TEXT SHOWN >>
+++
A doctor I interviewed for this story told me something that stuck with me. He said for every person with dementia he treats, he finds himself caring for two patients. That's how hard it can be to be a caregiver for someone with dementia.
The doctor is Bruce Miller. He directs the Memory and Aging Center at the University of California, San Francisco. According to Miller, 50 percent of caregivers develop a major depressive illness because of the caregiving. "The caregiver is so overburdened that they don't know what to do next," he says. "This adds a huge burden to the medical system."
This burden is going increase dramatically in the coming decade. By 2025, 7 million Americans will have Alzheimer's disease, according to one recent estimate. Millions more will suffer from other types of dementia.
Together these diseases may become the most expensive segment of the so-called "silver tsunami" — 80 million baby boomers who are getting older and needing more medical care. The cost of caring for Alzheimer's patients alone is expected to triple by 2050, to more than $1 trillion a year.
+++
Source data
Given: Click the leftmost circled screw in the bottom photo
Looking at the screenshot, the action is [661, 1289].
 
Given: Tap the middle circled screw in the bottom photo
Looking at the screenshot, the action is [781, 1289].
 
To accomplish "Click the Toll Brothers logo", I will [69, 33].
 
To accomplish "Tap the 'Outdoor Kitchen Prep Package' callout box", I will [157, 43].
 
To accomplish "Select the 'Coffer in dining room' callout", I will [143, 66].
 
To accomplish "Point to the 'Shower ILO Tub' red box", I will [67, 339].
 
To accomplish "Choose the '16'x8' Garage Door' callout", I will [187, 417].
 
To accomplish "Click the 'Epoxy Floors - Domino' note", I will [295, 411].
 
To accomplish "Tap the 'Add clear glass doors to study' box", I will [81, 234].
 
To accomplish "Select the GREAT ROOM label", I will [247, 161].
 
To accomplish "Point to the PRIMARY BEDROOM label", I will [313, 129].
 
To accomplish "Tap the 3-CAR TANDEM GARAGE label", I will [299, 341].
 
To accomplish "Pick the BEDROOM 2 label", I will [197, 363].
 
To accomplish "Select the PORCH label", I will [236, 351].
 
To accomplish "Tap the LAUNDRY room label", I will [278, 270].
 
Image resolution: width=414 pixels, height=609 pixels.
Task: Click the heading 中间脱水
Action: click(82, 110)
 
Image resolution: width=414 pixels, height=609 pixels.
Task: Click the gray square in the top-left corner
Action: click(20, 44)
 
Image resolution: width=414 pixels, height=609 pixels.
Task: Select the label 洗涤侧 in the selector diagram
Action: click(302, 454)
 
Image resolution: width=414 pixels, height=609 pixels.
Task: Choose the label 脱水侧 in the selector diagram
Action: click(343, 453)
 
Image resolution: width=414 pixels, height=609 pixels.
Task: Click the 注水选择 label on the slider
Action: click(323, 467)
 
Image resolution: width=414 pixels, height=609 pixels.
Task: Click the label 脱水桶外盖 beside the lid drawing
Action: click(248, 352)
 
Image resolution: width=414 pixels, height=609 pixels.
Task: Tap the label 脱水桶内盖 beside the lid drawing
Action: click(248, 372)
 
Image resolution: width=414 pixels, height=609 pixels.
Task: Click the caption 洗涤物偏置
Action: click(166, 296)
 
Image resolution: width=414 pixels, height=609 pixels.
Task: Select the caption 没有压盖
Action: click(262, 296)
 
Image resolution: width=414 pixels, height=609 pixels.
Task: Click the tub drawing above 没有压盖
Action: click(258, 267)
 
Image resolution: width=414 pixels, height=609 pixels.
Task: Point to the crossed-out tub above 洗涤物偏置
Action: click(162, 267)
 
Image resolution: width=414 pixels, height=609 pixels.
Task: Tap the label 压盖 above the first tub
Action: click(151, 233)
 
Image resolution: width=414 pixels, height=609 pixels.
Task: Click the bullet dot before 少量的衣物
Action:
+++
EXPLORE THE MATERIAL >>
[a] Check each statement against the dementia caregiving text, answering yes or no and quoting the words that decide it. (i) Bruce Miller directs the Memory and Aging Center at the University of California, San Francisco. (ii) The "silver tsunami" refers to 80 million baby boomers. (iii) By 2025, 10 million Americans will have Alzheimer's disease, according to one recent estimate.
[b] According to Miller in the dementia caregiving text, what percentage of caregivers develop a major depressive illness because of the caregiving?
[c] Pick up the dementia caregiving text after its final sentence and keep writing.
The source data has no connection to the dementia caregiving text.

ANSWERS PROVIDED >>
[a]
(i) Yes: "He directs the Memory and Aging Center at the University of California, San Francisco."
(ii) Yes: "80 million baby boomers who are getting older and needing more medical care."
(iii) No: "By 2025, 7 million Americans will have Alzheimer's disease, according to one recent estimate."

[b] 50 percent.

[c]
So UCSF, along with the University of Nebraska Medical Center, is beginning a $10 million study funded by the federal Centers for Medicare & Medicaid Innovation. Researchers plan to develop a dementia "ecosystem," which aims to reduce the cost of caring for the growing number of dementia patients and to ease the strain on caregivers.
That includes caregivers like Maria Martinez, 42, who visits her parents' small apartment in San Rafael, Calif., almost daily to help care for her mom, Aurora Martinez, who has Alzheimer's.
Maria Martinez is an only child with a partner and a full-time job as an occupational therapist. But nearly every day she spends at least a couple of hours with her parents, managing a long list of responsibilities that are critical to their ability to live independently.
"Does she have a doctor's appointment?" Martinez says. "Are there enough diapers? Clothing? Laundry. Financial stuff, I manage that too."
She bathes her mother, who is 78, manages upkeep on the apartment, does much of the shopping and fills prescriptions for both of her parents.
Especially in the early stages of Aurora's illness, practical concerns loomed large. Sometimes she would wander in the middle of night. Her husband, Arturo Martinez, 75, took to sleeping on the floor in front of the door, worried Aurora might end up falling in the street and being hit by a car.
Eventually, Martinez installed a lock at the top of the door where Aurora couldn't reach it, and a wind chime to serve as an alarm.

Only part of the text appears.